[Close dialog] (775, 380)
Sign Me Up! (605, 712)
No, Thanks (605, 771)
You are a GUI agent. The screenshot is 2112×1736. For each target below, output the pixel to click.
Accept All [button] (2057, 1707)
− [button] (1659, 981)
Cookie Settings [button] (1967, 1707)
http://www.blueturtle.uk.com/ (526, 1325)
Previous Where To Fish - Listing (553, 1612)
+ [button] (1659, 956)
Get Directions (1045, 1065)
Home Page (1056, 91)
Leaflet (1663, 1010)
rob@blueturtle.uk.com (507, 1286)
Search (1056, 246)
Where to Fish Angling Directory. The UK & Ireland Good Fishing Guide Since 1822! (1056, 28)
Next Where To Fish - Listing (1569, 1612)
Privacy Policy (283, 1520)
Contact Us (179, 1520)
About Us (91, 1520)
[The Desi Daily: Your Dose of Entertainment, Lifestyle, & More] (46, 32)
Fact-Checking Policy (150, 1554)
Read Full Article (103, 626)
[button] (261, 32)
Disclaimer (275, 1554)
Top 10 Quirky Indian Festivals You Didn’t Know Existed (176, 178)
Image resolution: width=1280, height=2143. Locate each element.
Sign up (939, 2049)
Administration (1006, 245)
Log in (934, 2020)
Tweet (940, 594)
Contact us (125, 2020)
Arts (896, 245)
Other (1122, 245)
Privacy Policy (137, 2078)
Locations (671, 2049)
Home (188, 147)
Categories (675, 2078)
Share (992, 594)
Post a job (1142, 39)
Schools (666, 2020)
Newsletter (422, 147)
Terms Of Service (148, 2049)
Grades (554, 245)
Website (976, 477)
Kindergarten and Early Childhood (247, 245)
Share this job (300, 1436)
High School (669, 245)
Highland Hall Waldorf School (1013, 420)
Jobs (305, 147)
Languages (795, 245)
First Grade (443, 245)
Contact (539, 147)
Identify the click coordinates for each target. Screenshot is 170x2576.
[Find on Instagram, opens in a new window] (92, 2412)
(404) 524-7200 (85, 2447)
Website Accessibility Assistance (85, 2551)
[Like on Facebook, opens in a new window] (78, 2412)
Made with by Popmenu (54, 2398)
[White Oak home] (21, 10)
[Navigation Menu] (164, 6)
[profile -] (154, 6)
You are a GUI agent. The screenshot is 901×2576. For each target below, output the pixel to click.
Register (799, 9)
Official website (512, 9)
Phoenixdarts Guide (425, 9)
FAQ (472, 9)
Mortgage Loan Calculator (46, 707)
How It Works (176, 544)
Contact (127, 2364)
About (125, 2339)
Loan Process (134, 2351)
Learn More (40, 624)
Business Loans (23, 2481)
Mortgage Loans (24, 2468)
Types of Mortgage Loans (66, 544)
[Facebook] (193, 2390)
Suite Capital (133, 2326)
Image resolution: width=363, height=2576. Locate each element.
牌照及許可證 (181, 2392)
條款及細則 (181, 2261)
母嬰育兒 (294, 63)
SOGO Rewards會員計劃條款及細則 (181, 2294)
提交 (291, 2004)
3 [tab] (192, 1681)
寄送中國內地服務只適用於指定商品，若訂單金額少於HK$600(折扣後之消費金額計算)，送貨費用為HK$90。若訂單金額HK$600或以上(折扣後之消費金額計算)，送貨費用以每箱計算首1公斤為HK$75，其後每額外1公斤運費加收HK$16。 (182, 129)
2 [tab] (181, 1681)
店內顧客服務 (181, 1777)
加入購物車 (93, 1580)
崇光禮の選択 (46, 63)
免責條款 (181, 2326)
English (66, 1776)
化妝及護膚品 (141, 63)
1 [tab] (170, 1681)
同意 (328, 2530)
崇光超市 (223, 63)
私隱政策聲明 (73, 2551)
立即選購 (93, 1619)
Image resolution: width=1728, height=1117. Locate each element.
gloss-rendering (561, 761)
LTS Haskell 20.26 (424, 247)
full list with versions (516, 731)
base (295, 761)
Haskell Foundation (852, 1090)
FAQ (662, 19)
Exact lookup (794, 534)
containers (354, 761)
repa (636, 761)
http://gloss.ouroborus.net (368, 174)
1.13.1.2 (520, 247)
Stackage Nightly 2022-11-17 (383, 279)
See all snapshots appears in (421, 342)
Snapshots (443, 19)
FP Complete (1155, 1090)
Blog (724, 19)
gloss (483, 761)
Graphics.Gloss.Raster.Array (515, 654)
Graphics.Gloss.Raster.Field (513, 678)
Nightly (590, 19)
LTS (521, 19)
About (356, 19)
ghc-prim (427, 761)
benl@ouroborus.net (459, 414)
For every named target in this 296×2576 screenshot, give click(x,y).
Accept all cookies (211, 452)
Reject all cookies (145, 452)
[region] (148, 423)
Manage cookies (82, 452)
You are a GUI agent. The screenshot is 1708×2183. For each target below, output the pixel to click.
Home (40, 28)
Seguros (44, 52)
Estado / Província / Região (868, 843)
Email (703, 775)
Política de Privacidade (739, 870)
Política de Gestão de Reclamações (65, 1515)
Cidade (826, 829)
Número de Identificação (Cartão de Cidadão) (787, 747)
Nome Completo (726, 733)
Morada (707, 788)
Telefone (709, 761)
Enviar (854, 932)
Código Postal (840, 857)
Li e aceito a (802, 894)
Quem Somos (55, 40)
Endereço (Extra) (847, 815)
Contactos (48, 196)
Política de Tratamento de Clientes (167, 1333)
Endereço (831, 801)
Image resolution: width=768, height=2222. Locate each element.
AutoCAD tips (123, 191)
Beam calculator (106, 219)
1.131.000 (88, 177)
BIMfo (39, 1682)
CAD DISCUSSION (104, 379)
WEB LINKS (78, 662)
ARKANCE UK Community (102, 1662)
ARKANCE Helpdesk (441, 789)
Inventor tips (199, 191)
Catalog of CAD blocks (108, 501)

════════

Transcribe each line above exactly; skip none.

> [Solution to this exercise]
[Close dialog] (775, 380)
Sign Me Up! (605, 712)
No, Thanks (605, 771)
You are a GUI agent. The screenshot is 2112×1736. For each target below, output the pixel to click.
Accept All [button] (2057, 1707)
− [button] (1659, 981)
Cookie Settings [button] (1967, 1707)
http://www.blueturtle.uk.com/ (526, 1325)
Previous Where To Fish - Listing (553, 1612)
+ [button] (1659, 956)
Get Directions (1045, 1065)
Home Page (1056, 91)
Leaflet (1663, 1010)
rob@blueturtle.uk.com (507, 1286)
Search (1056, 246)
Where to Fish Angling Directory. The UK & Ireland Good Fishing Guide Since 1822! (1056, 28)
Next Where To Fish - Listing (1569, 1612)
Privacy Policy (283, 1520)
Contact Us (179, 1520)
About Us (91, 1520)
[The Desi Daily: Your Dose of Entertainment, Lifestyle, & More] (46, 32)
Fact-Checking Policy (150, 1554)
Read Full Article (103, 626)
[button] (261, 32)
Disclaimer (275, 1554)
Top 10 Quirky Indian Festivals You Didn’t Know Existed (176, 178)
Image resolution: width=1280, height=2143. Locate each element.
Sign up (939, 2049)
Administration (1006, 245)
Log in (934, 2020)
Tweet (940, 594)
Contact us (125, 2020)
Arts (896, 245)
Other (1122, 245)
Privacy Policy (137, 2078)
Locations (671, 2049)
Home (188, 147)
Categories (675, 2078)
Share (992, 594)
Post a job (1142, 39)
Schools (666, 2020)
Newsletter (422, 147)
Terms Of Service (148, 2049)
Grades (554, 245)
Website (976, 477)
Kindergarten and Early Childhood (247, 245)
Share this job (300, 1436)
High School (669, 245)
Highland Hall Waldorf School (1013, 420)
Jobs (305, 147)
Languages (795, 245)
First Grade (443, 245)
Contact (539, 147)
Identify the click coordinates for each target. Screenshot is 170x2576.
[Find on Instagram, opens in a new window] (92, 2412)
(404) 524-7200 (85, 2447)
Website Accessibility Assistance (85, 2551)
[Like on Facebook, opens in a new window] (78, 2412)
Made with by Popmenu (54, 2398)
[White Oak home] (21, 10)
[Navigation Menu] (164, 6)
[profile -] (154, 6)
You are a GUI agent. The screenshot is 901×2576. For each target below, output the pixel to click.
Register (799, 9)
Official website (512, 9)
Phoenixdarts Guide (425, 9)
FAQ (472, 9)
Mortgage Loan Calculator (46, 707)
How It Works (176, 544)
Contact (127, 2364)
About (125, 2339)
Loan Process (134, 2351)
Learn More (40, 624)
Business Loans (23, 2481)
Mortgage Loans (24, 2468)
Types of Mortgage Loans (66, 544)
[Facebook] (193, 2390)
Suite Capital (133, 2326)
Image resolution: width=363, height=2576. Locate each element.
牌照及許可證 (181, 2392)
條款及細則 (181, 2261)
母嬰育兒 (294, 63)
SOGO Rewards會員計劃條款及細則 (181, 2294)
提交 (291, 2004)
3 [tab] (192, 1681)
寄送中國內地服務只適用於指定商品，若訂單金額少於HK$600(折扣後之消費金額計算)，送貨費用為HK$90。若訂單金額HK$600或以上(折扣後之消費金額計算)，送貨費用以每箱計算首1公斤為HK$75，其後每額外1公斤運費加收HK$16。 (182, 129)
2 [tab] (181, 1681)
店內顧客服務 (181, 1777)
加入購物車 (93, 1580)
崇光禮の選択 (46, 63)
免責條款 (181, 2326)
English (66, 1776)
化妝及護膚品 (141, 63)
1 [tab] (170, 1681)
同意 (328, 2530)
崇光超市 (223, 63)
私隱政策聲明 (73, 2551)
立即選購 (93, 1619)
Image resolution: width=1728, height=1117. Locate each element.
gloss-rendering (561, 761)
LTS Haskell 20.26 (424, 247)
full list with versions (516, 731)
base (295, 761)
Haskell Foundation (852, 1090)
FAQ (662, 19)
Exact lookup (794, 534)
containers (354, 761)
repa (636, 761)
http://gloss.ouroborus.net (368, 174)
1.13.1.2 (520, 247)
Stackage Nightly 2022-11-17 (383, 279)
See all snapshots appears in (421, 342)
Snapshots (443, 19)
FP Complete (1155, 1090)
Blog (724, 19)
gloss (483, 761)
Graphics.Gloss.Raster.Array (515, 654)
Graphics.Gloss.Raster.Field (513, 678)
Nightly (590, 19)
LTS (521, 19)
About (356, 19)
ghc-prim (427, 761)
benl@ouroborus.net (459, 414)
For every named target in this 296×2576 screenshot, give click(x,y).
Accept all cookies (211, 452)
Reject all cookies (145, 452)
[region] (148, 423)
Manage cookies (82, 452)
You are a GUI agent. The screenshot is 1708×2183. For each target below, output the pixel to click.
Home (40, 28)
Seguros (44, 52)
Estado / Província / Região (868, 843)
Email (703, 775)
Política de Privacidade (739, 870)
Política de Gestão de Reclamações (65, 1515)
Cidade (826, 829)
Número de Identificação (Cartão de Cidadão) (787, 747)
Nome Completo (726, 733)
Morada (707, 788)
Telefone (709, 761)
Enviar (854, 932)
Código Postal (840, 857)
Li e aceito a (802, 894)
Quem Somos (55, 40)
Endereço (Extra) (847, 815)
Contactos (48, 196)
Política de Tratamento de Clientes (167, 1333)
Endereço (831, 801)
Image resolution: width=768, height=2222. Locate each element.
AutoCAD tips (123, 191)
Beam calculator (106, 219)
1.131.000 (88, 177)
BIMfo (39, 1682)
CAD DISCUSSION (104, 379)
WEB LINKS (78, 662)
ARKANCE UK Community (102, 1662)
ARKANCE Helpdesk (441, 789)
Inventor tips (199, 191)
Catalog of CAD blocks (108, 501)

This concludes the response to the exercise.